***** Records shown
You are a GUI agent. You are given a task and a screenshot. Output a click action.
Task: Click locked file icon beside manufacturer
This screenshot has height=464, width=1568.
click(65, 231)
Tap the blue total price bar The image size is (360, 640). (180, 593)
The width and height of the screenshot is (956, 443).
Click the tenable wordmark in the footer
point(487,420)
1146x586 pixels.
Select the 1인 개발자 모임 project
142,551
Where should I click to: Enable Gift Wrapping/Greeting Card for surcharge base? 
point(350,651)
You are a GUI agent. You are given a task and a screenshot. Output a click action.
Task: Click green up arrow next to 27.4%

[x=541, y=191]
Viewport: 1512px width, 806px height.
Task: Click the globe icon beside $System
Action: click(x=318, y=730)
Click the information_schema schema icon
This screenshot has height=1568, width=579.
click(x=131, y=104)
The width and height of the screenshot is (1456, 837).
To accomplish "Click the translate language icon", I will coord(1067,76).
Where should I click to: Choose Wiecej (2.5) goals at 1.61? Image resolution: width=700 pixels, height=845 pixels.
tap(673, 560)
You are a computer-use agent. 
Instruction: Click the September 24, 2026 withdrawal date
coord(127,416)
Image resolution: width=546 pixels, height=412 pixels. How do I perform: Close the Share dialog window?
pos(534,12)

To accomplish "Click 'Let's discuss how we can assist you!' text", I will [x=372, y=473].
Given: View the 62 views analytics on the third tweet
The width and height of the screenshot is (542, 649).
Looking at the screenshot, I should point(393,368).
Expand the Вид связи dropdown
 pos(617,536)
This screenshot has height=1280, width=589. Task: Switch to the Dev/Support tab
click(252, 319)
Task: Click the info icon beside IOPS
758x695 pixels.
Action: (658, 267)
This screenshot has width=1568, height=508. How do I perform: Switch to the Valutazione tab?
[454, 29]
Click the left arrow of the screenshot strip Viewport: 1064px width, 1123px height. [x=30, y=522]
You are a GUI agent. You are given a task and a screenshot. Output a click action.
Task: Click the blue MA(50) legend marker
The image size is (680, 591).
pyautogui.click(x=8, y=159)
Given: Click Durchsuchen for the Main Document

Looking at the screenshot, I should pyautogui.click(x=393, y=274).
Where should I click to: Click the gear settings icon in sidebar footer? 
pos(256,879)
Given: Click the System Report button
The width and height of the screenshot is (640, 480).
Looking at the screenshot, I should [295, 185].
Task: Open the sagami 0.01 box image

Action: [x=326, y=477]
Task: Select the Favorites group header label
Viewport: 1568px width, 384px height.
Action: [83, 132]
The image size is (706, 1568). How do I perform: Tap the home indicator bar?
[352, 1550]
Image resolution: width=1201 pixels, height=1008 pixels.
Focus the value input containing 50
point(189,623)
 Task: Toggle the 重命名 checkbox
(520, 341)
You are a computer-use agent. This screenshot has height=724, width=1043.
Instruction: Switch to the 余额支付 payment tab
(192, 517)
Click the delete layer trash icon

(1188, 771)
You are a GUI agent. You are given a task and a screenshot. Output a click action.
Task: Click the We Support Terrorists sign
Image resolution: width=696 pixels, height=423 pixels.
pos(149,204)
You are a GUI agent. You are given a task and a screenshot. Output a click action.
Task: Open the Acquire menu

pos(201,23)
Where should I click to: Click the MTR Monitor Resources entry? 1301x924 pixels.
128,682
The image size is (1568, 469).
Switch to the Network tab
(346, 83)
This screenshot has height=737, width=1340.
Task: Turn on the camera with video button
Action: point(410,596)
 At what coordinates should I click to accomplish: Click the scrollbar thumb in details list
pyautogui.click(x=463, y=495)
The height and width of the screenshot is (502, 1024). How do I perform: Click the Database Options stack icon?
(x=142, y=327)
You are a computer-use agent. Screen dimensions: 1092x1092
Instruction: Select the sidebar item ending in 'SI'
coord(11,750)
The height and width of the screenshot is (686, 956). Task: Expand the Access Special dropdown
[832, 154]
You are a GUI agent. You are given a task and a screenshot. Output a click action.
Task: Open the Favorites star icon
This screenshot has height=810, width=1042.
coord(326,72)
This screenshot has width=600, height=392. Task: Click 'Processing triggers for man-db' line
**********
Find every line above that contains the word "Favorites" and copy each one.

→ Full answer:
Task: Select the Favorites group header label
Task: Open the Favorites star icon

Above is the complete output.